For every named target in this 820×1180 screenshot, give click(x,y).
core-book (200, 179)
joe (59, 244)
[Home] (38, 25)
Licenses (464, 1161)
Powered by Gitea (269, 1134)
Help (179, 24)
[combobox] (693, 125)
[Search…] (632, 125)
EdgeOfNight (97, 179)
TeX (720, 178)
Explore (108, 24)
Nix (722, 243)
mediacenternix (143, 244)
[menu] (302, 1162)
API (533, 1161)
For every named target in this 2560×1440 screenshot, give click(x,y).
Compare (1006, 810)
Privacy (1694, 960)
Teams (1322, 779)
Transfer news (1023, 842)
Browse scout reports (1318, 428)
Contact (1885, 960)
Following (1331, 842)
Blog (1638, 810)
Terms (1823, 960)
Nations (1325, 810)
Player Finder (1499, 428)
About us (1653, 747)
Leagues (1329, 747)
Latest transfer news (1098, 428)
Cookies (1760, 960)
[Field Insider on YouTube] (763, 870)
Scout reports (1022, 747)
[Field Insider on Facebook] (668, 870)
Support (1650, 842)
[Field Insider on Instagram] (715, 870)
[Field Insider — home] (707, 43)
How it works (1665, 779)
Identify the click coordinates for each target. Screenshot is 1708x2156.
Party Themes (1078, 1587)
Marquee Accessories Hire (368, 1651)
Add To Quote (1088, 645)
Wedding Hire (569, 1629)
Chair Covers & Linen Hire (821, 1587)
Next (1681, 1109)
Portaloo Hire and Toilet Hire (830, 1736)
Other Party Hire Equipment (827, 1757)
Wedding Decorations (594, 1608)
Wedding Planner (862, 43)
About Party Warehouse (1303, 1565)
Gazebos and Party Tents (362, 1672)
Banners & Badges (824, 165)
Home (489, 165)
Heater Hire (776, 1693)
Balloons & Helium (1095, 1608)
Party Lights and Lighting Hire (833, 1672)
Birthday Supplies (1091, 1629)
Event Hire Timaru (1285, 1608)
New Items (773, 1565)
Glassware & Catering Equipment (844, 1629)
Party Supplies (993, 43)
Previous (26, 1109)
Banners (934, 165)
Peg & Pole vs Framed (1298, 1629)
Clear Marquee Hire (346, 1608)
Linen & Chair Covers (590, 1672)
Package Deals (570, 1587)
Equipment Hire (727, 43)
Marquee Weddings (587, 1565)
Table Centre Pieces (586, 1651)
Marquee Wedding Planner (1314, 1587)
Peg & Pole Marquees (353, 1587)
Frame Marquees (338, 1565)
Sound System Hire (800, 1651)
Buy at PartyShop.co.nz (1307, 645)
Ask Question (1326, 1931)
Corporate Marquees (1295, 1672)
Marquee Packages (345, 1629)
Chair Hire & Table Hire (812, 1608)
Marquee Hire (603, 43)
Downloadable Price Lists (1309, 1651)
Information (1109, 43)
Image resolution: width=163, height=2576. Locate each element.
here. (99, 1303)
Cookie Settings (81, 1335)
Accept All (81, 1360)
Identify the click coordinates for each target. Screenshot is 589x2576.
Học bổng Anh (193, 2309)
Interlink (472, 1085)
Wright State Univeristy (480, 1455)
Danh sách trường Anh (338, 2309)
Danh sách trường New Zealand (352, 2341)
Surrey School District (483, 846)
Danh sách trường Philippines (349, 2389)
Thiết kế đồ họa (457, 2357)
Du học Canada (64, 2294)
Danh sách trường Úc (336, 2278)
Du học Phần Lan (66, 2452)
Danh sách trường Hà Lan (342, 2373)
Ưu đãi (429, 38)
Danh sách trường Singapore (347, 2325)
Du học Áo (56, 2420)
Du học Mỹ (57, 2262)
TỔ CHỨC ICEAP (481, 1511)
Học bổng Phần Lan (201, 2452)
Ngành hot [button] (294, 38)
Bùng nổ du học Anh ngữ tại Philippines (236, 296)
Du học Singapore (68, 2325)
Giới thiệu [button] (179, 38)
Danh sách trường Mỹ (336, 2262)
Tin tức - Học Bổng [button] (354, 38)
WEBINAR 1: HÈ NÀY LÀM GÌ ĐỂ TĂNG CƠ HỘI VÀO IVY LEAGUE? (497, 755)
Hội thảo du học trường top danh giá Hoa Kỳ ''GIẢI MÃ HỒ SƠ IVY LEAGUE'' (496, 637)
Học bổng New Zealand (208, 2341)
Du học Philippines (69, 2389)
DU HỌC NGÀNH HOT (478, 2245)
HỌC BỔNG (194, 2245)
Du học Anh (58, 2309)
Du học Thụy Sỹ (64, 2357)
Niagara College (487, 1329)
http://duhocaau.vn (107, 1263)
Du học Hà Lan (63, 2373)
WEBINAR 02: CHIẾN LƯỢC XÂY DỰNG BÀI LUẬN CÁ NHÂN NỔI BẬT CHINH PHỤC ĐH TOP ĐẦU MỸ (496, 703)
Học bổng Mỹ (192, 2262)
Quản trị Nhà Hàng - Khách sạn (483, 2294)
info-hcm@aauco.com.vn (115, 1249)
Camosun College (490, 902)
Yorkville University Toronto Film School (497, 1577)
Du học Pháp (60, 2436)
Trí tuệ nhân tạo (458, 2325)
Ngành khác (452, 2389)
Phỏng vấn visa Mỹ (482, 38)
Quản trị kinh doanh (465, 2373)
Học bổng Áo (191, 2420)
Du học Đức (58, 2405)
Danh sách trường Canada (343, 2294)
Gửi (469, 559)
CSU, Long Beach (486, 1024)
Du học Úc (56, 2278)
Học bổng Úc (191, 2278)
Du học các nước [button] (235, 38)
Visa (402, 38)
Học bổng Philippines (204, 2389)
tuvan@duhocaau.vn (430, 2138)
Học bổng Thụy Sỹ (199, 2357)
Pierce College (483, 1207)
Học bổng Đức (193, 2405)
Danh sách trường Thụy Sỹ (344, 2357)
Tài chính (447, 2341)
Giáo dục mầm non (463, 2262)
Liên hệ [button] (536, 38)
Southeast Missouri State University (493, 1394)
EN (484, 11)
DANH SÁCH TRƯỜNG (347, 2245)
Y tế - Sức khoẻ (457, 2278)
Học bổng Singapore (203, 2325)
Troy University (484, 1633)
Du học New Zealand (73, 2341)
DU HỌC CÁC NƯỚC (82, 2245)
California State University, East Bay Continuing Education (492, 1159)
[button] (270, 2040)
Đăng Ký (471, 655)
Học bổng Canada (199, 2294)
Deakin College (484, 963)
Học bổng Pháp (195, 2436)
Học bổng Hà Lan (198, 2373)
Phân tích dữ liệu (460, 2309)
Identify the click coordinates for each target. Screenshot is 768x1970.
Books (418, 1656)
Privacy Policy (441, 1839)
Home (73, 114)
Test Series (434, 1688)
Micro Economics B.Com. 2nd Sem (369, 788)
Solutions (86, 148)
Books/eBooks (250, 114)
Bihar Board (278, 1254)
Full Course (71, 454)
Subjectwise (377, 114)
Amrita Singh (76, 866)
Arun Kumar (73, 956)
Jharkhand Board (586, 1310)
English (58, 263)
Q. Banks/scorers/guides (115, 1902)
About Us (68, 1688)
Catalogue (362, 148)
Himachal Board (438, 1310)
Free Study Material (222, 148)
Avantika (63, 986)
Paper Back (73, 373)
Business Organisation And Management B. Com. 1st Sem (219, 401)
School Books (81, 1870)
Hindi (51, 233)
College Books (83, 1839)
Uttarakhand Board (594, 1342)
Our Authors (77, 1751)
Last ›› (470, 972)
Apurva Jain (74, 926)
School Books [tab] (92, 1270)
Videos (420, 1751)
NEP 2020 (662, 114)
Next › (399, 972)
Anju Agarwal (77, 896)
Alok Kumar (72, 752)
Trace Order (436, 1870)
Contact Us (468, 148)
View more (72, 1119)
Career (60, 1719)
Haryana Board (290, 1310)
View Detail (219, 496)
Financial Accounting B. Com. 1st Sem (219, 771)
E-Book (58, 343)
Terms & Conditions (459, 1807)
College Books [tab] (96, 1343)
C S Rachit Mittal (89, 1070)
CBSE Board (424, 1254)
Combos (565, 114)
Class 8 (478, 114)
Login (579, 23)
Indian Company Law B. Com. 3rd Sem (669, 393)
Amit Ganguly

————

■ PROMPT ■
The lines you return should be those above that contain the word "reports", every one of them.

■ WRITTEN REPLY ■
Browse scout reports (1318, 428)
Scout reports (1022, 747)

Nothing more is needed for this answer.